On my small SUV (Tucson) driving at 65-70 on the cruise control I normally get 22-23MPG, the best I did with the bag was 19.8MPG - so in my case, the drop was rather considerable! This is more a issue of the vehical than the type of bag used. On my car, I would get roughly the same drop regardless of which Carrier bought (the exception might be some of the streamlined hard Carriers).
To sum it up, I like the product, it worked well for me, and the luxury of being able to bring items on the car trip that I could not have taken without the bag was a good trade-off for the loading hassles and the lower MPG - so, this is both a review and recomendation of the 'Racksack' - and a how-to in general for roof top carriers.
If you'd like more info on the Racksack, Google the Company name and go to their website - lots of images and info on the product.

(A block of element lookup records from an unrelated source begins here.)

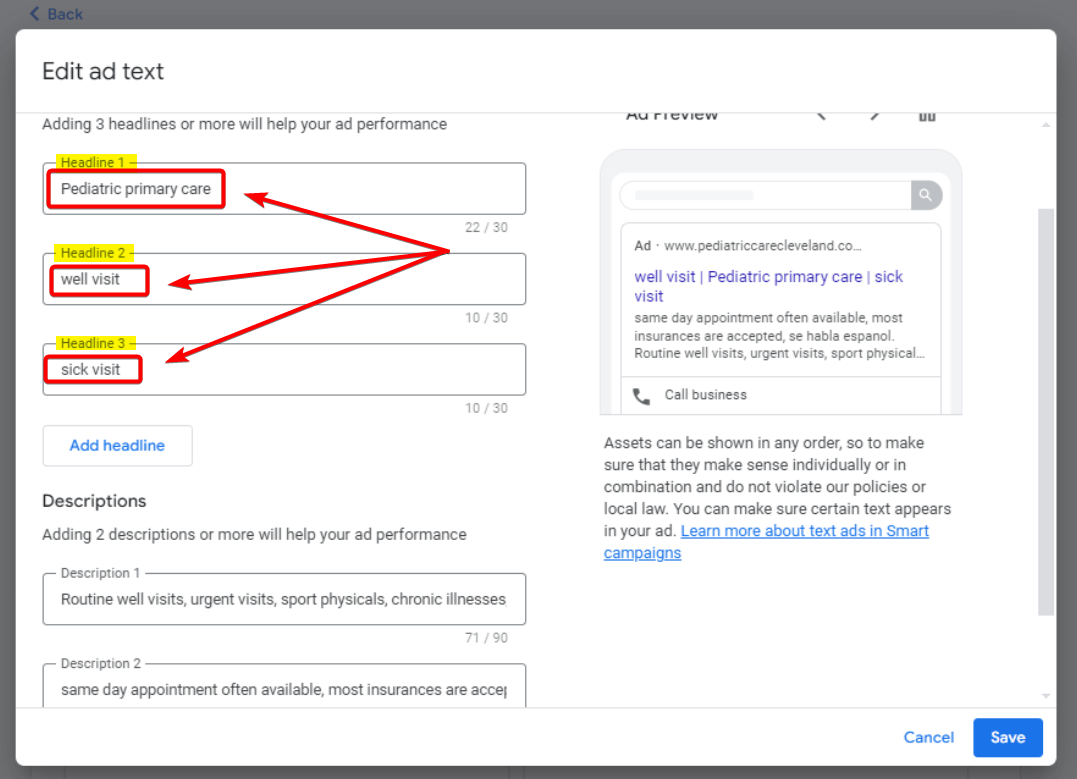Click the Description 1 input field
Image resolution: width=1077 pixels, height=779 pixels.
[284, 600]
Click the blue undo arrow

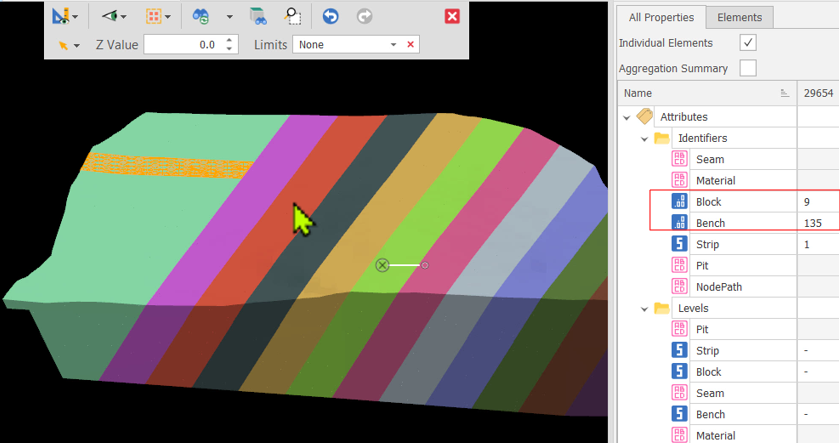(x=331, y=16)
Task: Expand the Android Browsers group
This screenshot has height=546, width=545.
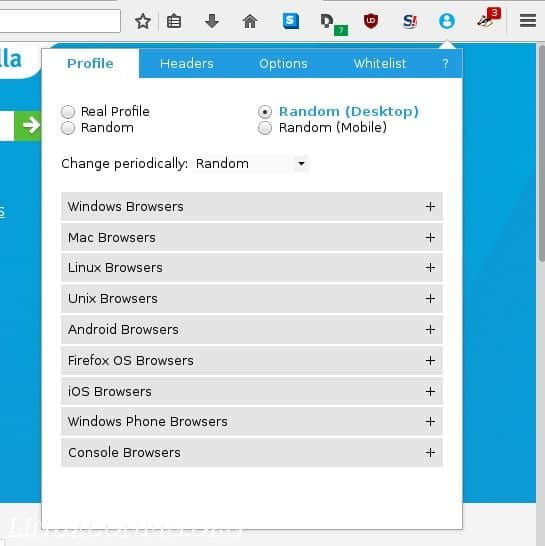Action: [x=252, y=329]
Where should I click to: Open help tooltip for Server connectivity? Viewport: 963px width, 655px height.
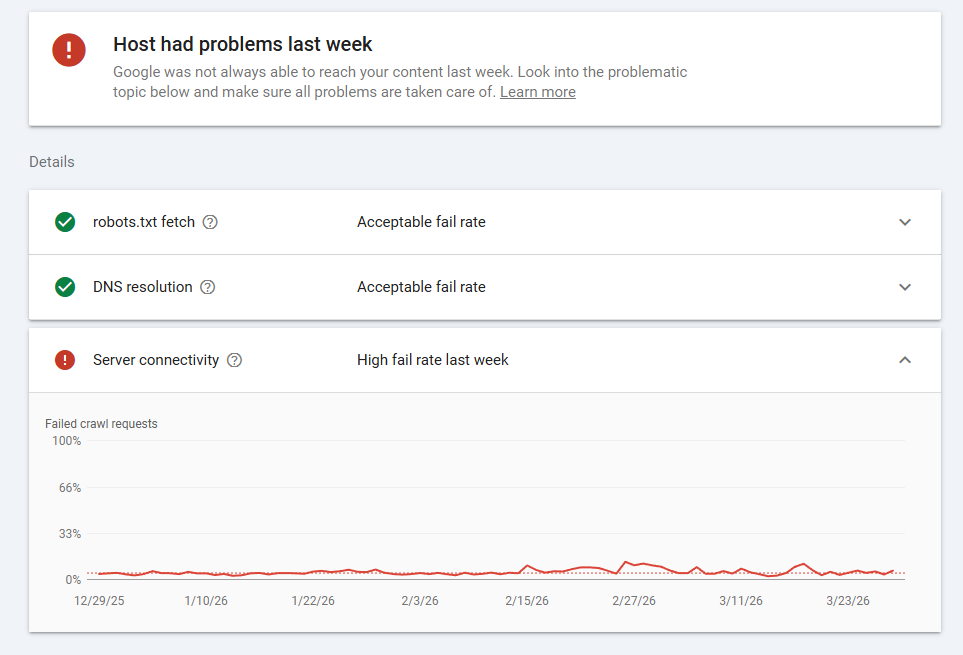pos(234,360)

Very good product for the price - was roughly 50% cheaper at Amazon too!
I hope this helps!
My roof rack is small so I use a basket. I place the basket on the roof rack and secure it. I lay out the RackSack on the basket with the zipperless side facing front. Open the bag, add the contents pulling up the sides as I do, zip up the bag when done, clip the buckles to the rack, check security, secure the loose straps with the velcro tabs and we're off. When we get there, we unsecure, open, unload, close, fold and put the RackSack in it's storage bag. We put our bags in trash bags to protect them from water should the RackSack gets drowned.
We were using it and got caught in a (for Maine anyway) unbelievable rain/thunder/hail storm for about 40+ minutes - we're talking no visibility , dime-to-nickel sized hail, buckets of water torrential downpour. After our 4+ hour trip back (2 hours thankfully dry), we unpacked to find - dry. There was about a 1/4 cup (2 oz) pooled in one corner of the bag. That's it. I was amazed.
It is very secure on the roof of my car. We do notice more wind noise (although it's not bad). We do take a hit on fuel economy when we use it (~10% or so) because it's a sack with all of the aerodynamics of a sack. But considering we aren't taking the 15-20 mpg hit by driving a large SUV, it's worth it.
I use a folding step stool to load and unload (it's easier to get stuff in and out - I'm 6'1" and it's a pain for me without it). We bag our items in trash bags (which we reuse) just in case the zipper ends up in a pocket that collects rain. After all, it's a sack - fabric moves and shifts with wind and vibration. Even though the zippers are protected by very large gussets, unless your luggage is magically the same dimensions as the RackSack, the sack will collapse when you secure it. Because it's a sack.